Exercise data
══════════════════════════════

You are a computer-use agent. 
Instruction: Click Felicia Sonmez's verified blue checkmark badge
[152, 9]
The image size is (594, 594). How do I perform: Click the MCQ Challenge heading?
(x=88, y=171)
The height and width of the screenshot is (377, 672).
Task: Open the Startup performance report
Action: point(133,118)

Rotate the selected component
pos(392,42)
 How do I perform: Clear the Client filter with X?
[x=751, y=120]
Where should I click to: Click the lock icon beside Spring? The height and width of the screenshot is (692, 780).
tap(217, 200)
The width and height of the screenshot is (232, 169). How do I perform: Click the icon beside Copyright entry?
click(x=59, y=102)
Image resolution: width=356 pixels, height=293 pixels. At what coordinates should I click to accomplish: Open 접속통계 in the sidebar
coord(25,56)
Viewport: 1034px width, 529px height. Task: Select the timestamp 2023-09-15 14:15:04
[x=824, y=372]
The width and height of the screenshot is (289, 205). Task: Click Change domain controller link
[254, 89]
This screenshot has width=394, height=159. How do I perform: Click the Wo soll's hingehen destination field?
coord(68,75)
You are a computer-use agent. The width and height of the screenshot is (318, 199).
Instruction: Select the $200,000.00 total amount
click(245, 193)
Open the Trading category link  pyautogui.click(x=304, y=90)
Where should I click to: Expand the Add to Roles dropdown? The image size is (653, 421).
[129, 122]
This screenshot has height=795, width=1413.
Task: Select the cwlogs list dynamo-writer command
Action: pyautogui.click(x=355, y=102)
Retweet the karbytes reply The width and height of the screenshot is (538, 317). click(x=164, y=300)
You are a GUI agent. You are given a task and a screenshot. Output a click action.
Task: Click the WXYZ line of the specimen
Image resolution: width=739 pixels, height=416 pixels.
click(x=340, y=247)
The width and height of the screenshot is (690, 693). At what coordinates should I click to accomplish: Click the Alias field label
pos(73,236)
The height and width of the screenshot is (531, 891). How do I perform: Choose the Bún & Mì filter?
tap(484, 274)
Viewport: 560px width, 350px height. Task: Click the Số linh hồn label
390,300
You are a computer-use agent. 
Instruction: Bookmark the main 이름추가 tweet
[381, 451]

══════════════════════════════

Goal
Please copy every line above that contains the word "Open". Case counts, so match its capitalization.

Result below
Task: Open the Startup performance report
Image resolution: width=356 pixels, height=293 pixels. At what coordinates should I click to accomplish: Open 접속통계 in the sidebar
Open the Trading category link  pyautogui.click(x=304, y=90)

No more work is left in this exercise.